Nun ist der Kniefall als friedliche Protestform auch in Deutschland angekommen: Fußballvereine wie der Hertha BSC Berlin setzen vor Spielbeginn auf dem Rasen kniend ein Zeichen gegen Diskriminierung und für Toleranz. Doch ähnlich wie in den USA werden auch in Deutschland kritische Stimmen laut. Sie wünschten sich „bei allem Verständnis“ andere Austragungsorte der Proteste, fordern nicht selten den Ausschluss der Spieler aus den Vereinen oder tun Rassismus und Diskriminierung schlichtweg als realitätsferne Übertreibung ab.
Doch die Präsenz diskriminierender Politiken gegenüber Minderheiten ist bei weitem kein illusorisches Trugbild. Die Fälle Micheal Brown, Walter Scott und Eric Garner – die alle unbewaffnet von weißen Polizisten erschossen wurden – stellen nur die Spitze des Eisbergs anhaltender Diskriminierungspraktiken in den USA dar. Auch über 50 Jahre nach dem offiziellen Ende der Rassentrennung sind Schwarze und Farbige in höheren Ämtern stark unterrepräsentiert, werden häufig Opfer von rassistischer Profilerstellung und spielen selbst auf der Kinoleinwand oft nur die Rolle des personifizierten Bösen.
Spätestens mit dem Einzug der AfD in den Bundestag lässt sich auch der Rechtsruck in der deutschen Gesellschaft nicht mehr leugnen. Umso wichtiger sind klare Statements – nicht nur seitens PolitikerInnen. Gerade der Sport eint Menschen unterschiedlicher Ansichten und erreicht über die Zuschauer in Stadien und vor den Bildschirmen Millionen von Menschen.
Nicht erst seit Muhammad Ali seine politischen Überzeugungen dem Weltmeistertitel vorzog, wissen wir, welches Potential SportlerInnen innehaben, politische Probleme anzugehen. Ebenso verfehlte der Kniefall des mittlerweile arbeitslosen Kaepernick seine Wirkung keineswegs. Sport ist Teil der Gesellschaft, war deshalb nie unpolitisch und wird es auch nie sein können.

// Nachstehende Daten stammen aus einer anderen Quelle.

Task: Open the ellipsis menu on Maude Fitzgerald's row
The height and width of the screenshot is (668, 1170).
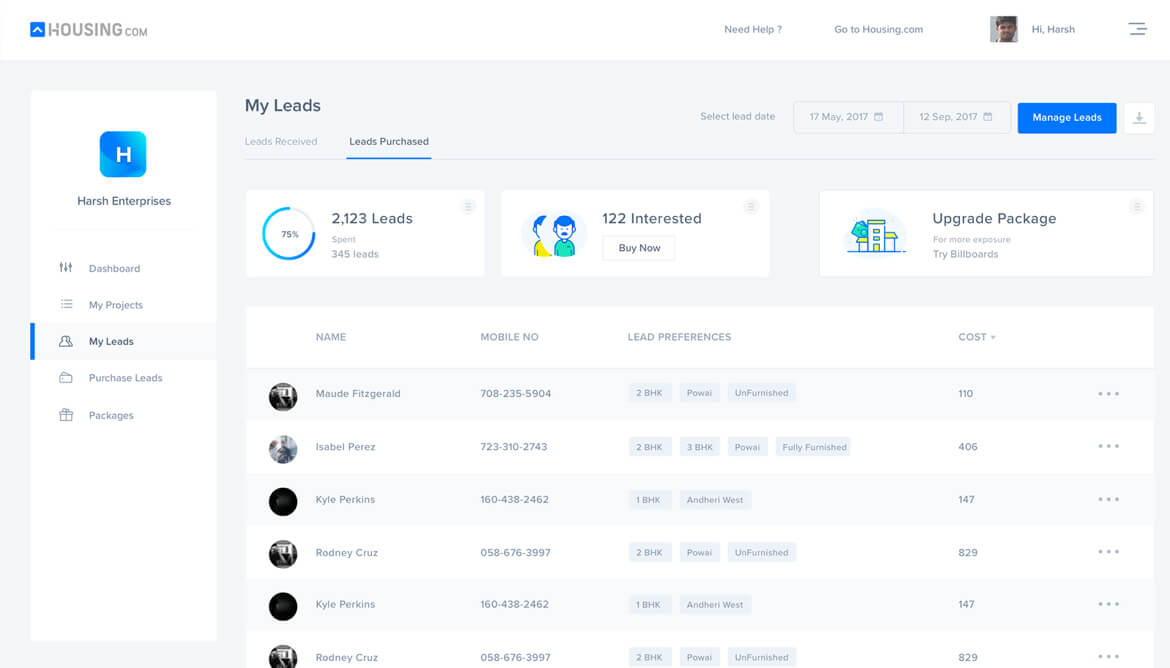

Wo also, wenn nicht im Sport, sollten antirassistische Protestaktion sonst ausgetragen werden? Personen, die fordern, dass sich die Spieler auf ihre Leistung zu konzentrieren hätten, verkennen das gewaltige Ausmaß diskriminierender Politiken und die damit einhergehende Bedeutung der Solidarität. Für viele Minderheiten gehören verbale und nonverbale rassistische Angriffe zum Alltag. Gerade mit dem Aufstieg rechtspopulistischer Parteien in Europa und den USA stehen Schwarze und Angehörige anderer Minderheiten vermehrt im Fokus politischer Entscheidungen. Die Bedeutung der Solidarität ist aus diesem Grund wichtiger denn je.
Letzten Endes bildet die Diskussion um den Kniefall nur die Kumulation vorangegangener Debatten um Rassismus, Diskriminierung und dem Umgang mit Minderheiten ab. Solange offensichtlich rassistische Aussagen – und zwar nicht nur von PolitikerInnen – von der Gesellschaft hingenommen werden, solange sind auch friedliche Protestaktionen im Sport zu tolerieren!